“When you want to kill him, remember that.” She grabbed his elbow and tugged him away, toward the front of the house. “Tell Saxon we’re leaving.”
No one else had disembarked that chopper. Her father wasn’t on it.
“Your dad isn’t here?” He sounded genuinely disappointed.
“I have a copy of Howards’s hard drive. We might be able to get something from it. Find out why the canister hasn’t been deployed yet.”
“Because they need a code.” Kane walked with her toward the front yard. “Because they need your dad to make more since we got all the rest.”
Maria frowned. “If they need more, why not just steal it from evidence? I doubt it’s been destroyed. That wouldn’t happen until after a trial.”
Kane said, “Sax, did you get that?”
Maria switched channels on her comms in time to hear Saxon say, “I’ll call Rio.”
She said, “We need to find Raine. Elias Redding can’t see us here, or he’ll recognize us and we’ll never get our hands on the canister. They’ll disappear, and I’ll never find my father.”
Kane squeezed her hand, then didn’t let go of it. “We didn’t come this far to give up now.” Those words had become their mantra—the code they’d lived by since they were declared dead. After a second pause, he said, “Raine shut off her comms, but we can go in the front again and find her.”
“I’ll go. One of us will draw less attention than both.”
“You don’t need to protect me from him.”
“I’m protecting all of us.”
Kane didn’t respond to that. But then, she didn’t need him to, did she. After this long, she knew what he was thinking.
As much as she might want to tear through that house and search every inch of it for her father, she would have known if he were here.
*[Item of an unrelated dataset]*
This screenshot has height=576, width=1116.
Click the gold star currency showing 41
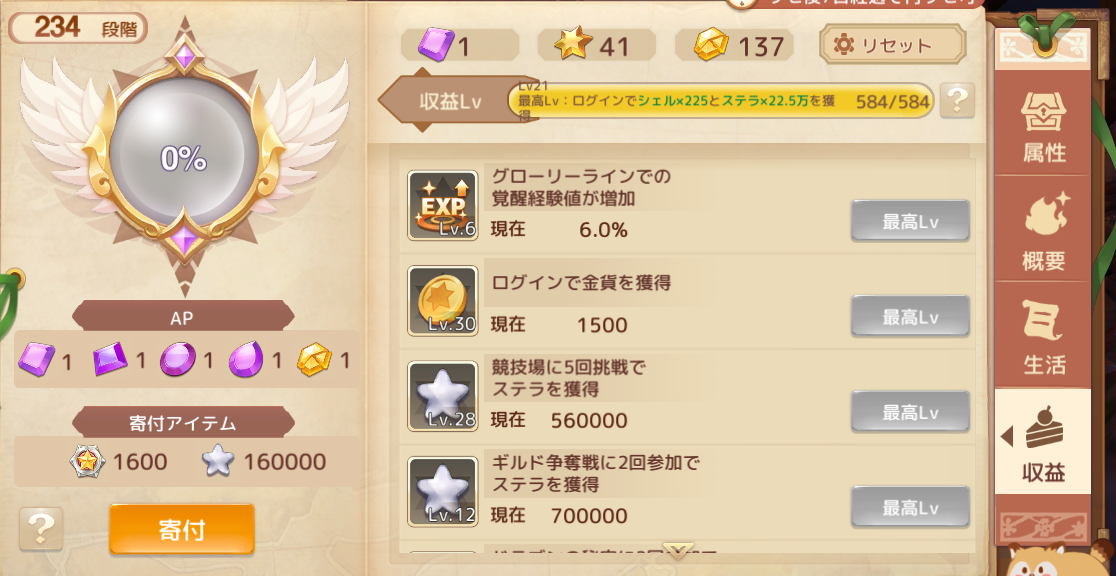(596, 45)
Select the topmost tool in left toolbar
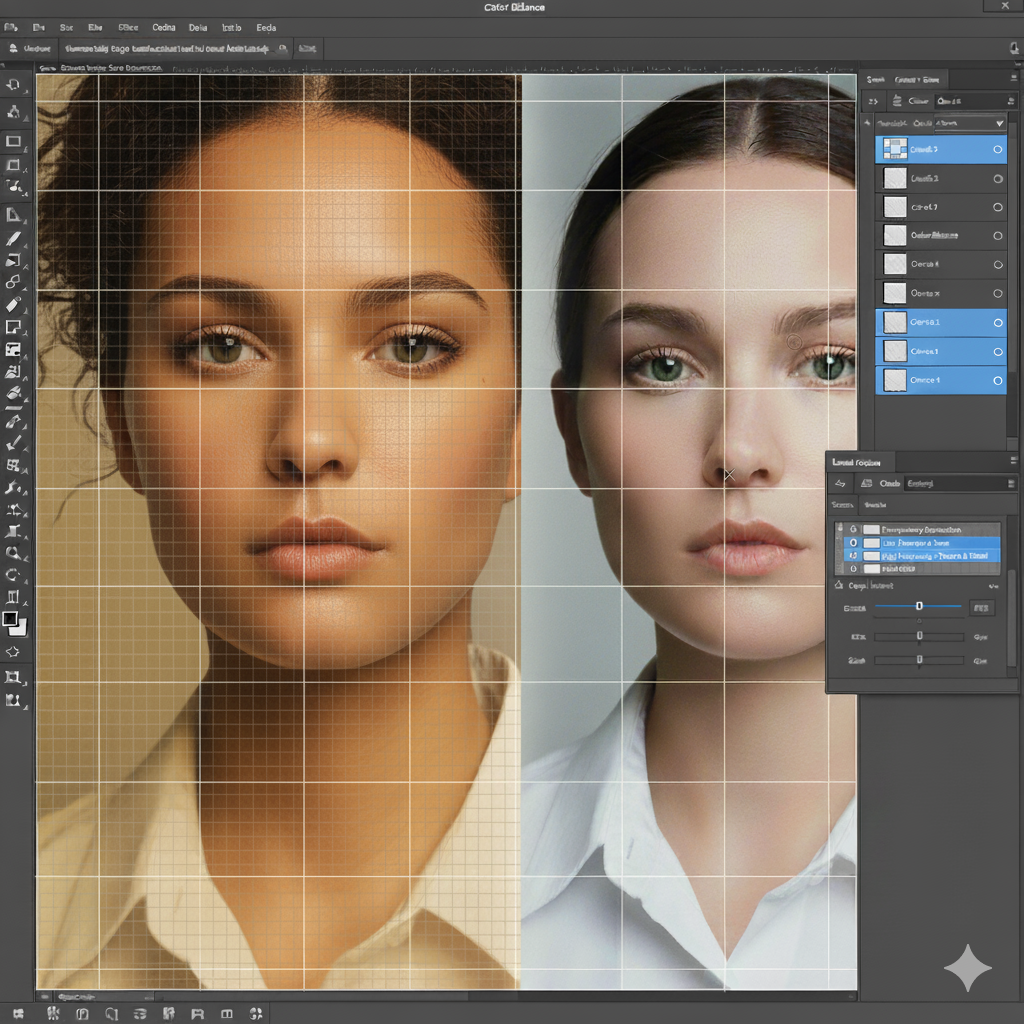The height and width of the screenshot is (1024, 1024). 14,86
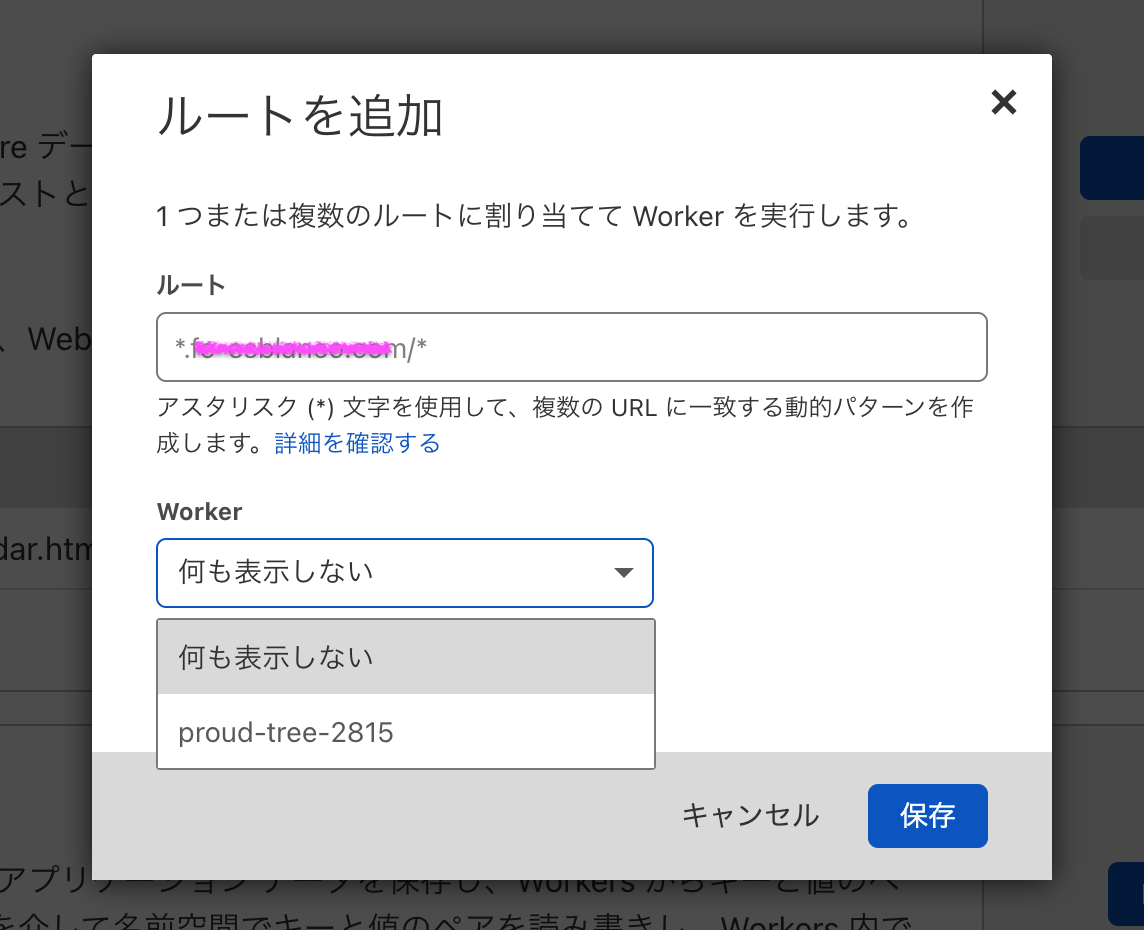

For such a high-value asset as her father, there would have been way more armed guards in the house. She’d seen it in other places, when she’d come close to finding her father before.
“I’ll go get Raine.” She tugged on her hand, but Kane didn’t let go.
“Be careful.”
“I’m better at this than fighting fires.”
He smiled. “I believe you. I’ll be out here praying.”
Maria bit her lip because he knew how she felt about God. She went to the front door, and the bouncer guy let her in, but not before she gave him a twenty-dollar bill.
In the front entryway, she scanned the crowd for Raine and spotted her friend over by a bar that had been set up in the corner by the pool table.
She caught Raine’s attention and motioned with her head.
The other woman said something to her grandfather and kissed his cheek before wandering over. “What is it?”
“I need to go. And so do the guys.”
“My grandfather was just about to introduce me to someone.”
“He isn’t the kind of guy you want to know.”
Raine tugged a folded paper from her purse. “Like the kind who would give me a note for you?”
Maria unfolded it and found a handwritten note, unaddressed and unsigned.
I’m sorry. I’m going to fix everything.
“Who gave this to you?”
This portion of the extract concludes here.